EXERCISE DETAILS ::
Please swap "terminal" for "browser" in the lines starting at the one containing "The width and height of the screenshot is (395, 307)." and ending at the one containing "Action: [150, 59]". Give only those lines, with everything else unchanged and the pictures left out.

DATA RECORDS ::

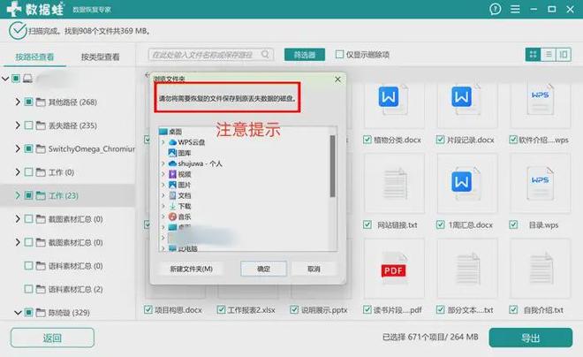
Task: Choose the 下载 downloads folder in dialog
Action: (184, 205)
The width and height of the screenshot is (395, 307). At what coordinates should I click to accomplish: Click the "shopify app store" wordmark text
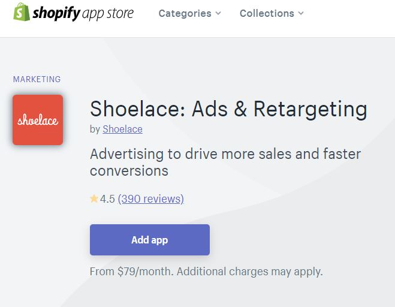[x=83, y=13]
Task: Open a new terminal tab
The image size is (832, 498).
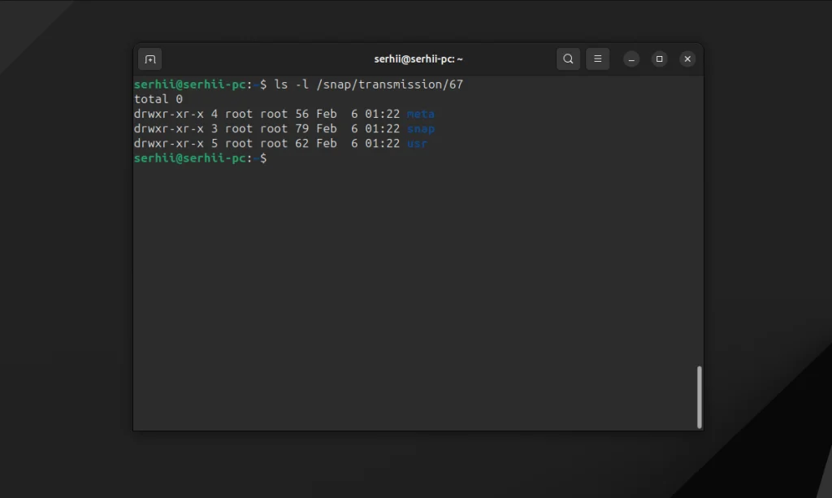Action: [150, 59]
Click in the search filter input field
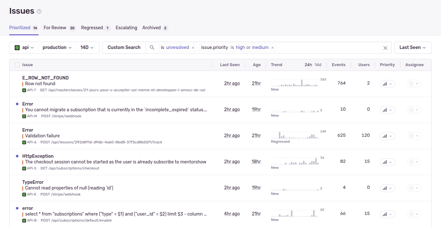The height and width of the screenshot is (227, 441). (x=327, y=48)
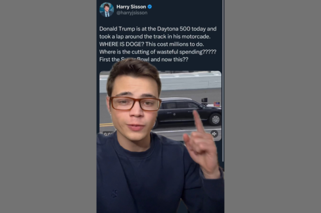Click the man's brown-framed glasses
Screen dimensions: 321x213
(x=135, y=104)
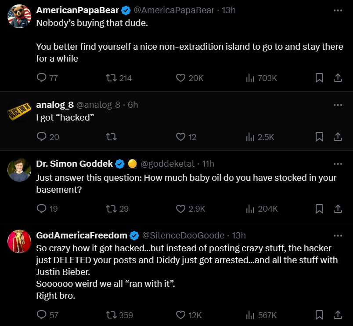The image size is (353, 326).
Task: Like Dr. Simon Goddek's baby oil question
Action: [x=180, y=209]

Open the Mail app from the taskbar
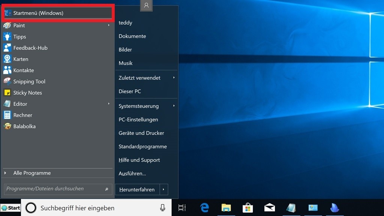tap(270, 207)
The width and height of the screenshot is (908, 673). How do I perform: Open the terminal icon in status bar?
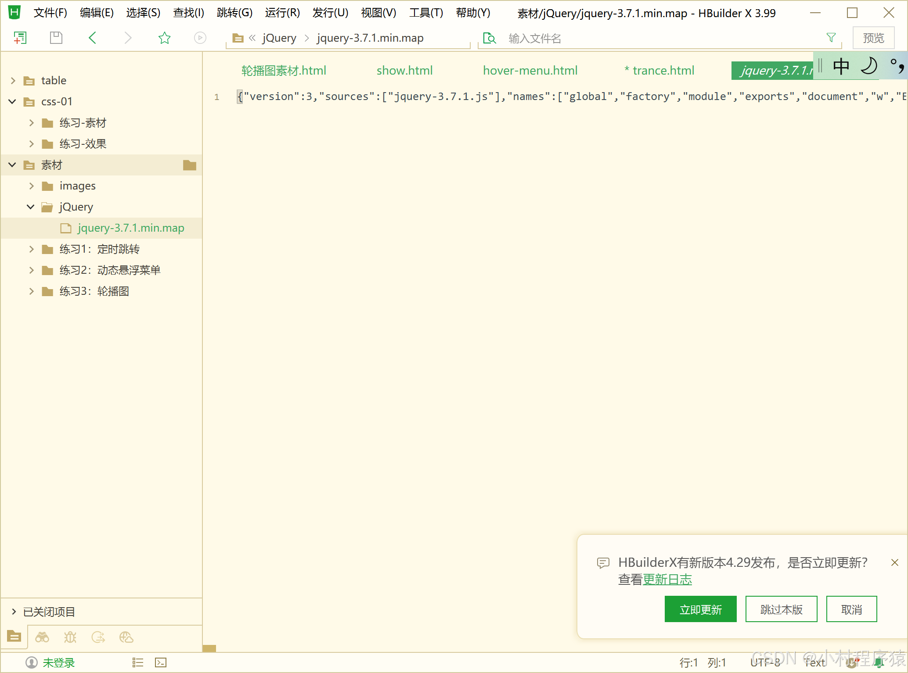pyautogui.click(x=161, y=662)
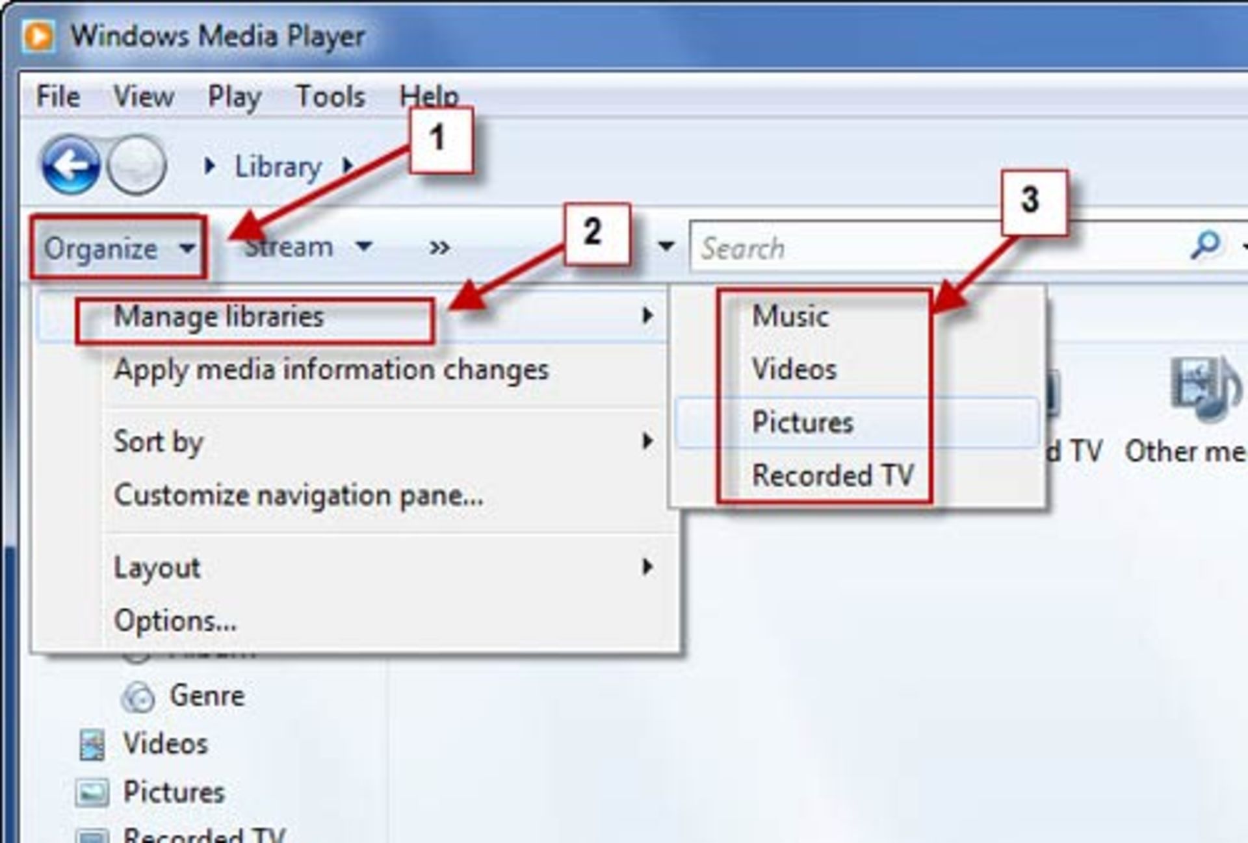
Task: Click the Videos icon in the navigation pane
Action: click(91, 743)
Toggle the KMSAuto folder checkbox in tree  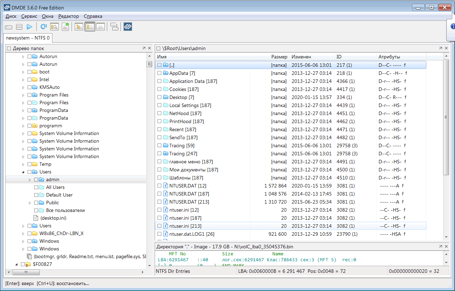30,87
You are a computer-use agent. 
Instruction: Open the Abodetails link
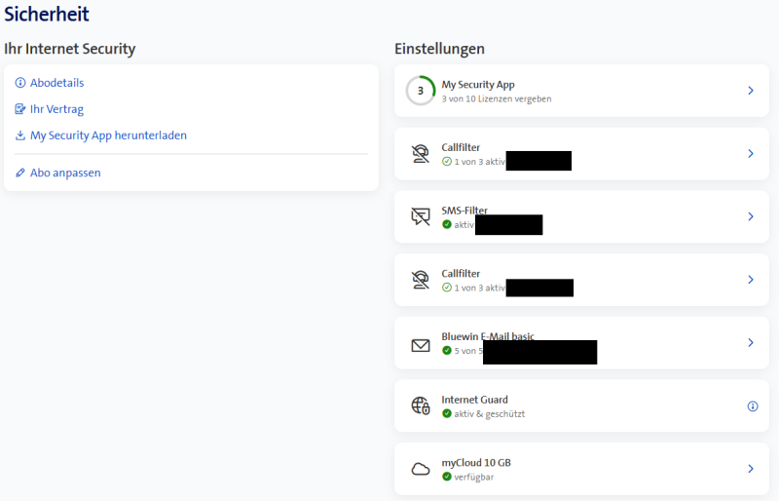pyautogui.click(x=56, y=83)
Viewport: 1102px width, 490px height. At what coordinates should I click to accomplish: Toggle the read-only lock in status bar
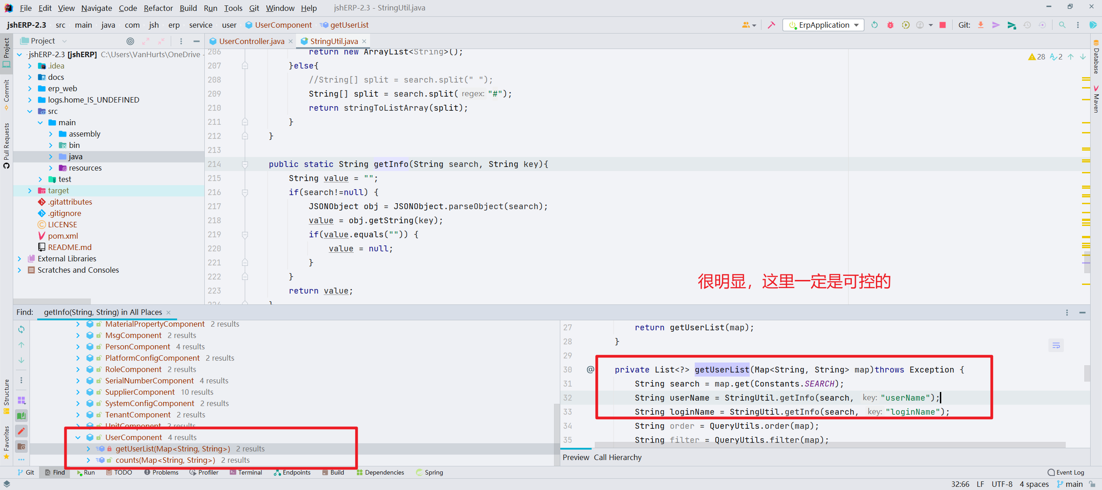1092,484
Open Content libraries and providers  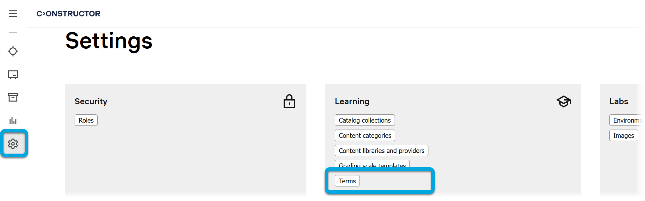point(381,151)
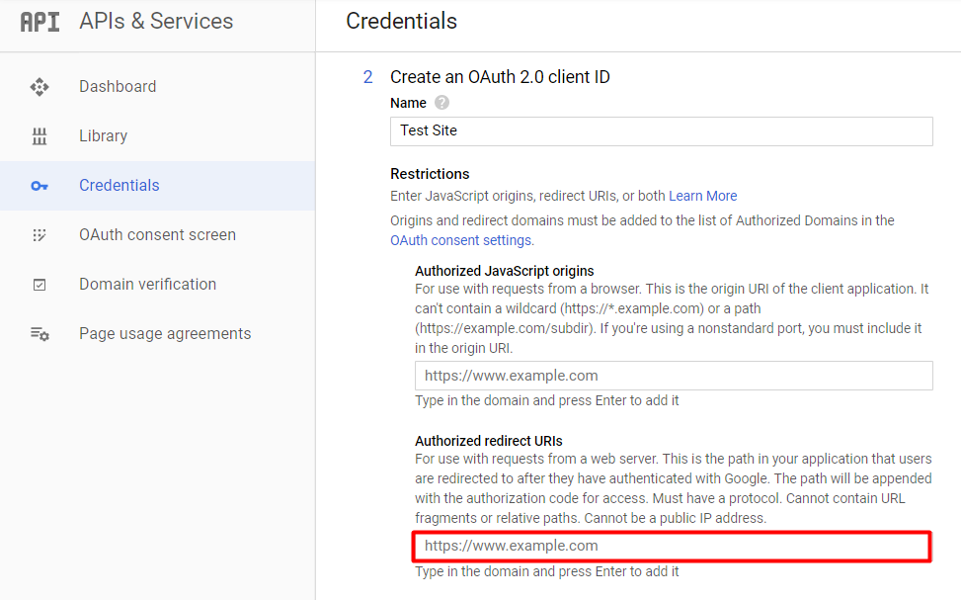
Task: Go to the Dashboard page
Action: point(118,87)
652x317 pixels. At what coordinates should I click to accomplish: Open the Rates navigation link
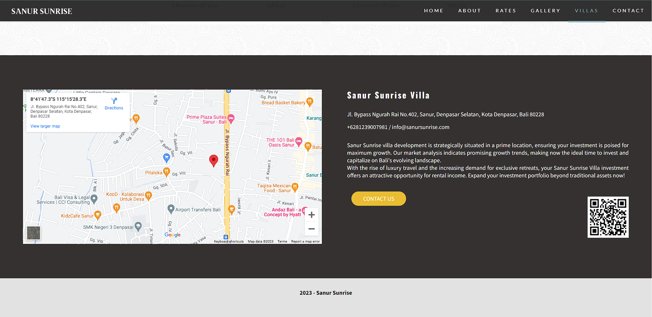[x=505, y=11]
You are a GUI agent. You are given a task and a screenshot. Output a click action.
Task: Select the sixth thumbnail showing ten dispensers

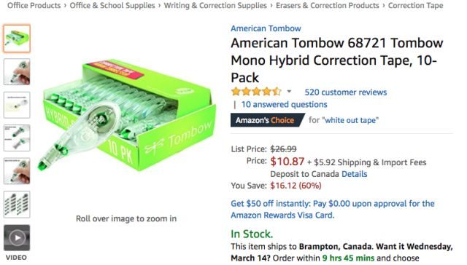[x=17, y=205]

EXERCISE RESULT ::
The width and height of the screenshot is (395, 307). At what coordinates should I click to accomplish: Click the "shopify app store" wordmark text
[x=83, y=13]
Task: Open a new browser tab
The image size is (832, 498).
Action: [150, 59]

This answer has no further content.